AMMOMARKETS

FAQ

Frequently asked questions about AmmoMarkets.

General

What is AmmoMarkets?

A protocol that tokenizes physical ammunition. Mint tokens with USDC, swap them on a DEX, redeem them for physical delivery, or exit back to USDC. Each token equals one round of a specific caliber.

What calibers are supported?

Two at launch: 9MM-FMJ (9mm Luger practice, 115gr FMJ) and 5.56-FMJ (5.56 NATO practice, 55gr FMJ). 12ga 00 Buckshot is next on the roadmap. See Tokens.

Can international users participate?

You can mint and hold from anywhere. Physical redemption is U.S. only (39 states; see Delivery).
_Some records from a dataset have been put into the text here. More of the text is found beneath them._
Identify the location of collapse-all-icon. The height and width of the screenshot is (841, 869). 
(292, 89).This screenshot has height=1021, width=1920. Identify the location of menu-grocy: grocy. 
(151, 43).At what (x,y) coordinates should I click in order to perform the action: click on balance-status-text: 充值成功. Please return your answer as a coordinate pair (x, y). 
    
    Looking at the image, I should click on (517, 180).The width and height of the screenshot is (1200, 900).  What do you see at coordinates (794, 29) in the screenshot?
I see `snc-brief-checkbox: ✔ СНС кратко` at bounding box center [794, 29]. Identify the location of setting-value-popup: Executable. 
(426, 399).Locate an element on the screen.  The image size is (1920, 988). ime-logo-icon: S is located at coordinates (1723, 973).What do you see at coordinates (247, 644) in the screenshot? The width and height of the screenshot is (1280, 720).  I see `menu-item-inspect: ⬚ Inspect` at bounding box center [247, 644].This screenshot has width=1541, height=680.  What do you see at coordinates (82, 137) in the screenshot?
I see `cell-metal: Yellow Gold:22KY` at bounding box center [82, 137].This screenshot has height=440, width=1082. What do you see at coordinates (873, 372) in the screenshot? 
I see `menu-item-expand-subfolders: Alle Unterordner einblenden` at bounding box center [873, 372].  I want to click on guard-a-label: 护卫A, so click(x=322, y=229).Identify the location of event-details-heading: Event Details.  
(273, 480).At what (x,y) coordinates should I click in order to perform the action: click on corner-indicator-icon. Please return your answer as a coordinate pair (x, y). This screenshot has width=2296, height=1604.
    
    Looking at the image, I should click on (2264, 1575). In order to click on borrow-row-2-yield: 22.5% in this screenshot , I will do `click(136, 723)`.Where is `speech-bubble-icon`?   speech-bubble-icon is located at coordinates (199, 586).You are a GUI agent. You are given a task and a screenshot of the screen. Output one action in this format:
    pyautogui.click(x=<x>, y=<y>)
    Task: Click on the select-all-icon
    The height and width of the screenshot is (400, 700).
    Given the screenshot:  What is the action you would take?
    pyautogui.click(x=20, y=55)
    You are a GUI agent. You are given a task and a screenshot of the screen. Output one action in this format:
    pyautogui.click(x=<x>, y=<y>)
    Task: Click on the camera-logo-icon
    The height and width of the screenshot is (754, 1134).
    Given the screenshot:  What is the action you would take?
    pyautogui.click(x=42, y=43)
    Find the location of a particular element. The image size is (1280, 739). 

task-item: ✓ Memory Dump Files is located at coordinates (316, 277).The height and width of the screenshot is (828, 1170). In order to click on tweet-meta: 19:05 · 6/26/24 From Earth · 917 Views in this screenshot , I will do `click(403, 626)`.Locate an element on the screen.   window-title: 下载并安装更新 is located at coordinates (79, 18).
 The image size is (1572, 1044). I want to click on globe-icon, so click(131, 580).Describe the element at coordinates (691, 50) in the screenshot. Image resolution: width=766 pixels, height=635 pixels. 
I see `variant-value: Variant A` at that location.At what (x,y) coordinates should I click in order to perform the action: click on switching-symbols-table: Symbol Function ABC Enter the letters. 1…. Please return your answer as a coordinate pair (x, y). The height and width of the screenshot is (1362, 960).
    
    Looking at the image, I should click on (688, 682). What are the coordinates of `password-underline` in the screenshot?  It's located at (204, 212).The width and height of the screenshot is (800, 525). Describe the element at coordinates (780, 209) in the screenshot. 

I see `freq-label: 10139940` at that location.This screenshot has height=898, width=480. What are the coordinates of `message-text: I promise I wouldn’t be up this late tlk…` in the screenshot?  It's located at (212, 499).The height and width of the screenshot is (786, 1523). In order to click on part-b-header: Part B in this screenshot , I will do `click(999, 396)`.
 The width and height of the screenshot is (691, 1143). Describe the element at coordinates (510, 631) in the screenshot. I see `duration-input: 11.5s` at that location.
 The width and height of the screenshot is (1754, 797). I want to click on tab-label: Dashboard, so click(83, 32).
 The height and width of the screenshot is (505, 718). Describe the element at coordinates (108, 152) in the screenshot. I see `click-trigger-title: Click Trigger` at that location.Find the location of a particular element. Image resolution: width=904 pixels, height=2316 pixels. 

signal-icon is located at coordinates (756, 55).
International users cash out via Exit for USDC. Swap on a DEX will be the faster path once liquidity is live.

Do I need to sign in or pass KYC?

No KYC. The only sign-in is a free wallet signature (SIWE) during redemption — used to attach a shipping address. Mint, swap, and exit are pure on-chain transactions with no sign-in.


Pricing

How is the price determined?

Mint and exit use an on-chain oracle price maintained by the AmmoMarkets team. We post fresh prices as the underlying ammo market moves. DEX prices float independently with pool supply and demand — see Swap for when each venue is the better fill.

What happens if the oracle price is stale?

If the oracle hasn't been updated within the last 6 hours, mint, redeem, and exit requests revert on-chain. Wait for the next price update.

Why is there a 5% spread on Exit?

The protocol doesn't hold a floating USDC reserve. A retail buyback partner fronts the USDC and resells the underlying ammunition through their own channels. The spread covers their working capital, logistics, and order matching.


Trust & Security

How do I know physical ammo actually backs my tokens?

You can verify the total on-chain token supply by querying the smart contracts. Trust is built by reliably fulfilling redemptions — every successful delivery demonstrates the backing is real. Independent third-party audits of warehouse inventory are planned as the protocol matures.